“Yes, and on very good authority too. But I was too young to know much about it. Do you know what has happened in the family?”
“Ah, the Spaniards are the men for proverbs. ‘Believe no man dead till he comes and proves it.’ But women can always believe what they wish. Curse the woman, she has caused all my troubles. But wait a little longer.”
The deep thick voice, and the glare of his father’s eyes, made Downy tremble. “Surely you will not—in this condition—you will go to a hospital and get cured—you will leave the management of things to me.”
“Will I? No doctor in the world can cure me, or lengthen the months of my rotting away. And I got it by goodness, I took it by goodness. If I had stuck to my nature, I should have been sound. No more goodness for me in this world, and none in the next. Can a leper go to heaven?”
For a while they sat silent, the old man puffing his smoke through his muffler, and lifting the glass between his great wrists every now and then; the young man absorbed in this awful puzzle, with his vast head drooping on his breast. It had never even crossed his mind to ask whether this man might be an impostor. He felt that every word was true; and now what possible course remained for him? At length his father spoke again.
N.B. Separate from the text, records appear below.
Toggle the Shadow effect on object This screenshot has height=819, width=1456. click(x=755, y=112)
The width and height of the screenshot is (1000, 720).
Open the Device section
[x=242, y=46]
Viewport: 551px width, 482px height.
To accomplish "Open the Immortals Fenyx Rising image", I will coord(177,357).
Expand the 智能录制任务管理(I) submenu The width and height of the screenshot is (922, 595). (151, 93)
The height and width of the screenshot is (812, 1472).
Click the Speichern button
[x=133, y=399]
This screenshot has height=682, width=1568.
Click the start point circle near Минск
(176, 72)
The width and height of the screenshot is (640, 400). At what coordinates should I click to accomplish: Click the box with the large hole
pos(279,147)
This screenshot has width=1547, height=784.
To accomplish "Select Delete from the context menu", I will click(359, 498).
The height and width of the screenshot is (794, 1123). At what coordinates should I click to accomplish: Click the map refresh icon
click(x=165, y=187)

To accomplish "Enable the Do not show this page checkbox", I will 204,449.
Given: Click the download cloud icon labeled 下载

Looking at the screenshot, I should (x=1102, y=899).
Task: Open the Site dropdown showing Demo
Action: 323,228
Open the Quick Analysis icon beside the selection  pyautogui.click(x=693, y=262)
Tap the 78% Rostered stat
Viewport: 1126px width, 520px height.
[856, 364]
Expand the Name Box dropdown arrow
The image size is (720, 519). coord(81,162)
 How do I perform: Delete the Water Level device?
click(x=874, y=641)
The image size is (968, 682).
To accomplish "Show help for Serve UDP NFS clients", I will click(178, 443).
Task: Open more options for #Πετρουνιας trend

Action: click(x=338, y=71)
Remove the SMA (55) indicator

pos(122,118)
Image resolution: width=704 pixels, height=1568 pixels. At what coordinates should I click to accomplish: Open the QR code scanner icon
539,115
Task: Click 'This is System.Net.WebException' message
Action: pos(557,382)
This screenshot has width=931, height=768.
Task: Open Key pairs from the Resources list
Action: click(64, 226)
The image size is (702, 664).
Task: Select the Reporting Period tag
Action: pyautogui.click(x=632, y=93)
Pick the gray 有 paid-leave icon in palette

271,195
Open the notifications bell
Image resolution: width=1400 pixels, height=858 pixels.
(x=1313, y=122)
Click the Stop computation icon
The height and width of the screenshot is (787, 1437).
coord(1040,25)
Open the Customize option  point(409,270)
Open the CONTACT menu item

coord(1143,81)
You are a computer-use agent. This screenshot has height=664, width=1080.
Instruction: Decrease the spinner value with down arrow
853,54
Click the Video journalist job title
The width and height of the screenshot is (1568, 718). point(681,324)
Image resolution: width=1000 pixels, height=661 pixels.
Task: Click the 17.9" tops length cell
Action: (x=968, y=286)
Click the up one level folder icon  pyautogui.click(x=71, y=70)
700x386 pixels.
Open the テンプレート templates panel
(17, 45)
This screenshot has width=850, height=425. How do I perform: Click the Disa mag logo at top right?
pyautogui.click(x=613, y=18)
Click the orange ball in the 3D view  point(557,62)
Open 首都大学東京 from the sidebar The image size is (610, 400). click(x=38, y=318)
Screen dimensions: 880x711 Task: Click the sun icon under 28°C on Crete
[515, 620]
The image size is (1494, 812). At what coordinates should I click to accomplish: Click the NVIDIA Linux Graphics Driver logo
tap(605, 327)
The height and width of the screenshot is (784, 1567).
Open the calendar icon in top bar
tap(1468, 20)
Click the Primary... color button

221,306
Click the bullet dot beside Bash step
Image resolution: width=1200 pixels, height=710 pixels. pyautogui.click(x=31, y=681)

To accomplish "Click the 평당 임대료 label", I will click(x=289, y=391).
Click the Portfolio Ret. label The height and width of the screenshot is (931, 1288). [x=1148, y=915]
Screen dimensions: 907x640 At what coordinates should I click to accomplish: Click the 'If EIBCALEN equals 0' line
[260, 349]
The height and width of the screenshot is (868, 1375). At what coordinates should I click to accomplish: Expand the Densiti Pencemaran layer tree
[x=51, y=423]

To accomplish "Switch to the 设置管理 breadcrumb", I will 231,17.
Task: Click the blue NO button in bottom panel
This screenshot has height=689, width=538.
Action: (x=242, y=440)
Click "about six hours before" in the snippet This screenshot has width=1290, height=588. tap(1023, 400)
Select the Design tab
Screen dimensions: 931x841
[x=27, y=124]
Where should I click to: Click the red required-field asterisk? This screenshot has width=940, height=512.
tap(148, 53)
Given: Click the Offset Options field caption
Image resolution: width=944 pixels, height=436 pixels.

“Come, cheer up, my hearty, as the sailors said to me, though they took care to say it a long way off. You don’t seem delighted to have found a father, and a man of such renown and rank. Why, I am the Marquis of Torobelle, and you are the heir to the title. Lord Roarmore doesn’t sound much after that. But alas, I have nothing to keep up the title, and I dropped it among the Indians. I shall have to trouble you a little in that way; one cannot live on glory. Oh, but they treated me infamously, when I could do no more for them. They drove me across the Rio Negro into Patagonia, and paid a tribe of the wandering Indians never to let me back again. They passed me on to the Moluches, and I tried to make my escape from them, but was caught and left for dead again, till a woman took pity on me. Then I married her, and lived on putrid fish with a roving horde of the Eastern tribes, in a miserable country, where no white man goes. Then I took the disease from the diet and the nursing of my poor woman in her illness, and for five years I was shut up in the leper’s den—as they called a reeking peninsula, which explorers know as Saint Jacob; at the back of a place called the Bottomless Pit. There was no getting out; there were thirty of us, sometimes more, and sometimes less, sometimes we got victuals, and sometimes we starved, and I was the only white man there.
“Although we were quite close to the sea, and almost surrounded by it, we were far away from all chance of ships, on a desolate, barbarous coast in a curve a hundred leagues out of the line of traffic. And there I must have wasted into a sandy skeleton, for there was no possibility of escape inland, unless a good angel had been sent to fetch me. For the ship was taking soundings, or something of the sort, having come far away from the usual course, to find the truth about the bottomless gulf; and all I could do would have gone for nothing, except for that young lady. They were giving us a wide berth, as if we all were savages, when luckily for me she brought her spy-glass to bear, and declared that she saw a white man among the rest. The others laughed at her, for you may be pretty sure that there was not much white about me just then; but she stuck to it, and ran for the Captain, and insisted that a boat should be sent to see about it. Oh, I could worship that girl, I could; though it isn’t much good to me, after all.
“Come, you ought to say you will take care that it is, and devote all your days and your money to the welfare of your persecuted parent. You must have expected me long ago, or at any rate had some hopes of it, for I sent you a message several years ago, and some documents too from Mendoza, before I was banished finally. A knockabout fellow swore to find out all about you, and deliver them the next time he was in London. Do you mean to say he has never done it?”
“Not till last autumn; and it was so old, I thought nothing more would come of it. A sort of half Englishman, half Spaniard. But a faithful fellow, and thought wonders of you. When he first came with your message, he got into a scrape before he could deliver it. He stabbed a man at the Docks, and had to bolt again, and he fought shy of London for years after that. But to see you like this was the last thing I could dream of. You said not a word of this in your letter.”
“Because I had not got it then. I took it from misery and starvation, and living among the savages. Ah, I have seen a good deal of the world, and met with some wonderful people. How small even London seems to me!”